“Let the people know the truth and the country is safe”

U.S. President Abraham Lincoln told the Boston (MA) Journal in July 1864:
 
“I have faith in the people. They will not consent to disunion. The danger is, that they are misled. Let them know the truth and the country is safe.”
 
“Let the people know the truth and the country is safe” (cited in print since at least 1906) became the popular version of Lincoln’s remarks. Lincoln’s words were frequently quoted in the 1920s, but the statement quickly lost popularity in the Lincoln quotation canon.
 
A similar Lincoln-themed quotation—but actually the words of Douglas MacArthur in 1944—is “I am a firm believer in the people. If given the truth, they can be depended upon to meet any national crisis.”
 
 
Wikipedia: Abraham Lincoln
Abraham Lincoln (i/ˈeɪbr^hæm ˈlɪŋk^n/; February 12, 1809 – April 15, 1865) was the 16th President of the United States, serving from March 1861 until his assassination in 1865. He led the country through a great constitutional, military and moral crisis — the American Civil War — preserving the Union while ending slavery and promoting economic and financial modernization.
   
29 April 1865, Sandusky (OH) Register, pg. 1:
President Lincoln Had a Presentiment of Death.
A correspondent of the Boston Journal gives an account of a conversation with President Lincoln, from which the following extract will be read with interest:
(...)
The North was tired of the war, and supposed an honorable peace attainable.
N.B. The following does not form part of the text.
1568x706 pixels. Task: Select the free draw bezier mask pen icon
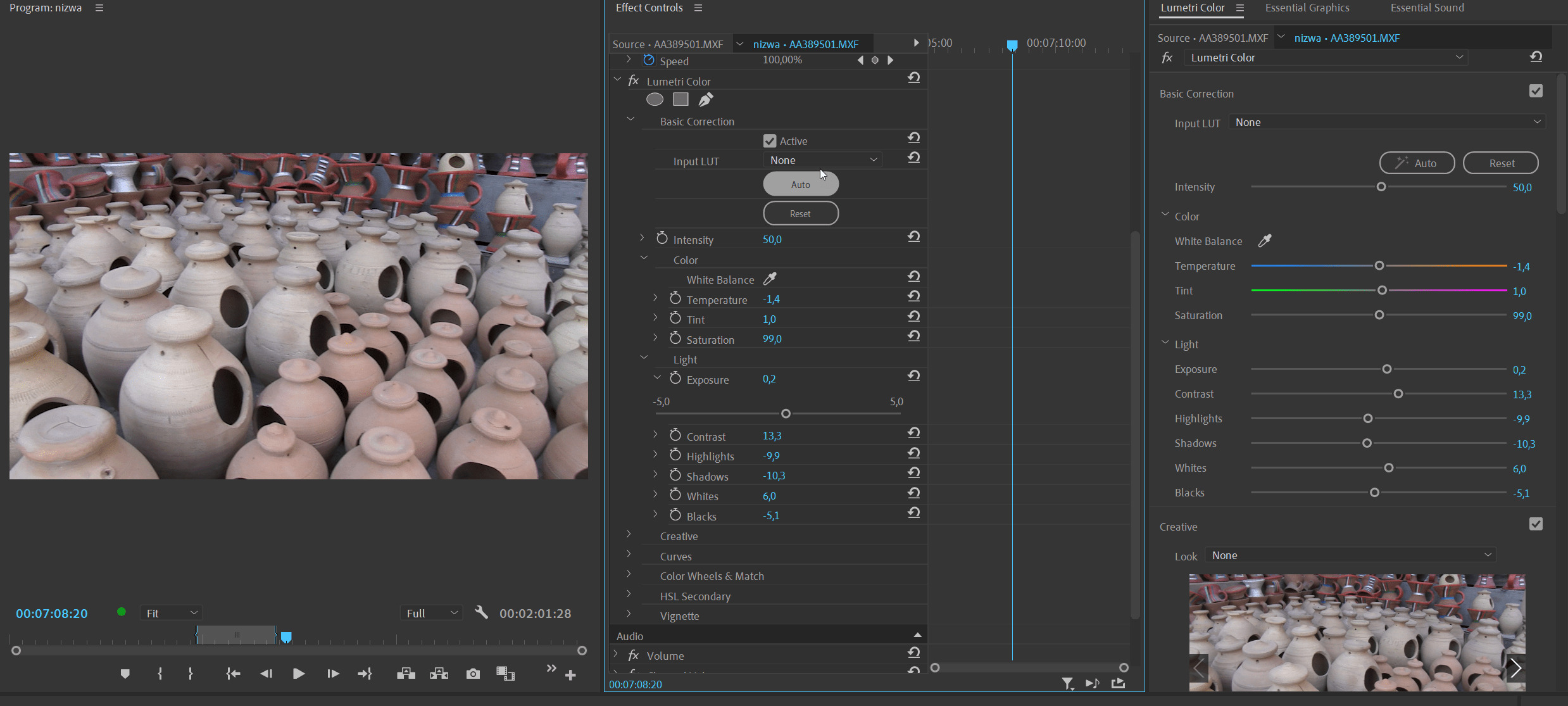pyautogui.click(x=705, y=99)
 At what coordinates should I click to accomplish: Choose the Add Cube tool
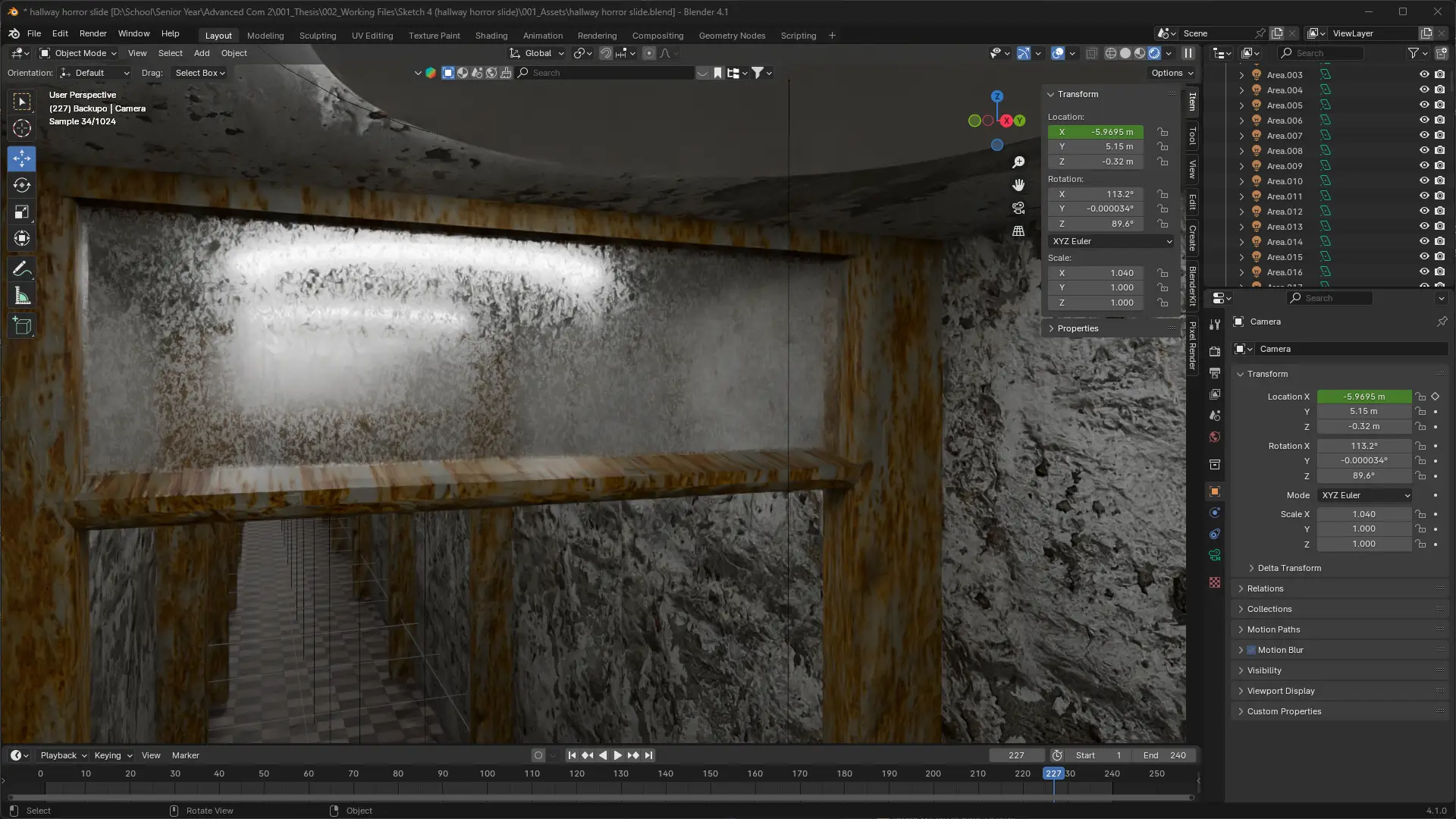22,326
Mr. Lincoln knew it was not—that any peace at that time would be only disunion. Speaking of it he said: “I have faith in the people. They will not consent to disunion. The danger is, that they are misled. Let them know the truth and the country is safe.”
 
Google Books
Six Months at the White House with Abraham Lincoln:
The story of a picture

By Francis Bicknell Carpenter
New York, NY: Hurd and Houghton
1866
Pg. 263:
“He told me, in July, 1864,” says a correspondent of the Boston “Journal,” “that he was certain he should not oulast the rebellion.”
(...)
“The North was tired of the war, and supposed (Pg. 264—ed.) an honorable peace attainable. Mr. Lincoln knew it was not,—that any peace at that time would be only disunion. Speaking of it he said: ‘I have faith in the people. They will not consent to disunion. The danger is, that they are misled. Let them know the truth and the country is safe.’”
 
Google Books
Memorial Day Annual
By Wisconsin Dept. of Public Instruction
Madison, WI: Democrat Print. Co.
1906
Pg. 48 (Words of Lincoln):
Let the people know the truth and the country is safe.
 
Google Books
The Lincoln Year Book;
Axioms and aphorisms from the great emancipator

Edited by Wallace de Groot Cecil Rice
Chicago, IL: A.C. McClurg & Co.
1907
JUNE
FIRST
Let the people know the truth, and the country is safe.
 
Google Books
Phillips’ Book of Great Thoughts, Funny Sayings:
A stupendous collection of quotes, quips, epigrams, witticisms, and humorous comments : for personal enjoyment and ready reference

By Bob Phillips
Wheaton, IL: Tyndale House
1993
Pg. 278:
Let the people know the truth and the country is safe.
Abraham Lincoln
 
Google Books
The Forbes Book of Business Quotations:
10,000 Thoughts on the Business of Life

Edited by Ted Goodman
New York, NY: Black Dog & Leventhal Publishers : Distributed by Workman Pub. Co.
2006
Pg. 275:
Let the people know the truth and the country is safe.